The PGA Tour would move the Players Championship from May back to its old March date a few weeks before the Masters if the PGA of America decides to move the PGA Championship up several months in the schedule.

The PGA has been played in May four times, but not since 1949. Since 1972, the PGA has been played in August every year until 2016, when it moved two weeks earlier into July to accommodate the Olympic Games.

The PGA Tour would welcome the change because it could conclude its FedEx Cup playoff earlier with the PGA Championship out of the way.

During the R&A news conference, Slumbers also explained why the decision was made to declare the 10th fairway as out of bounds for shots struck from the ninth tee during this week's Open.
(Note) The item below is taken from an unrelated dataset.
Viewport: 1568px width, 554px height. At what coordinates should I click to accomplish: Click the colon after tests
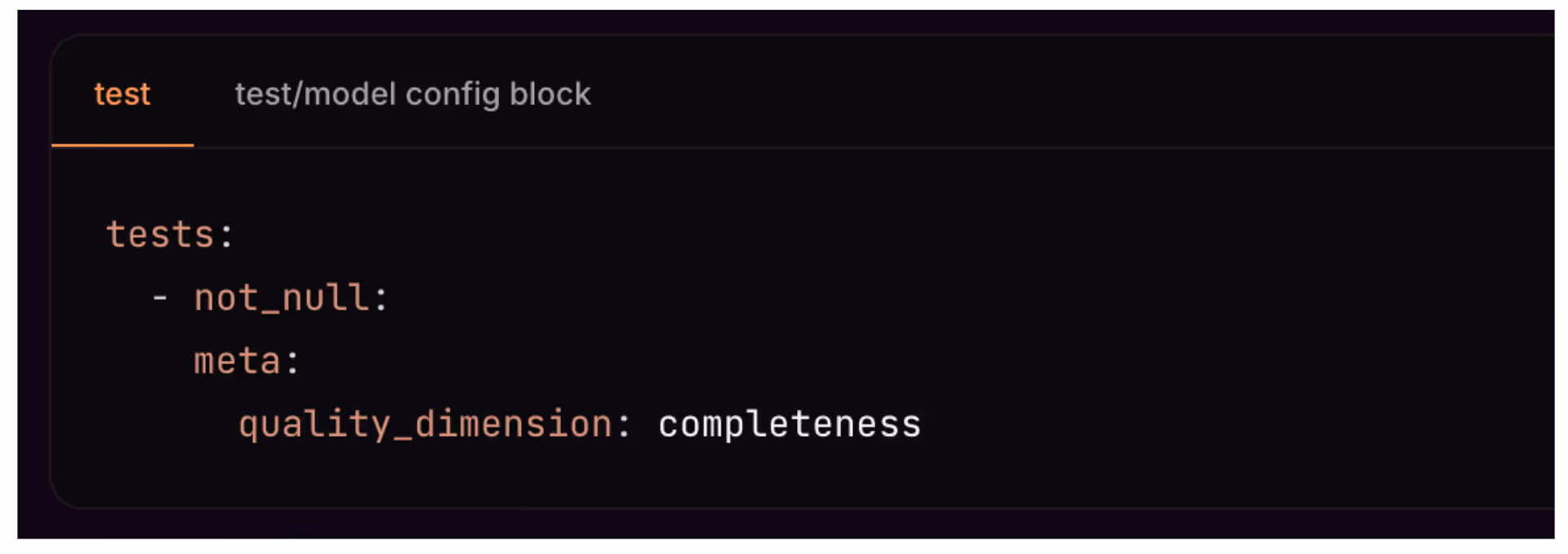pos(226,234)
It had been brought to the R&A's attention that some players were contemplating playing into or near the 10th fairway and hitting their approach to the par-4 ninth from there. Specifically, Slumbers said, Col Swatton, Jason Day's caddie, had inquired.

"The great thing about links golf is you can play a hole in multiple ways, and that's one of the beauties of it," Slumbers said. "But in this particular case, we've been out there with our health and safety people, and the only way you can get the ball onto the 10th fairway is to drive it straight over the top of the grandstand, and then bring the ball back across to the ninth green, across two opposing groups of people.

"And we felt that that was just dangerous. So that's been put in there to protect the fans and the players, because it's also blind to the 10th fairway from the ninth tee."

There will be no out-of-bounds stakes, but instead the local rule instituted states that any ball that comes to rest in a "closely-mown area" of the 10th fairways for a ball coming from the ninth would be deemed out of bounds.

Internal out of bounds is rare, but it was part the course at Royal Liverpool in 2014, where the third and 18th holes bordered a hospitality area that was marked as out of bounds.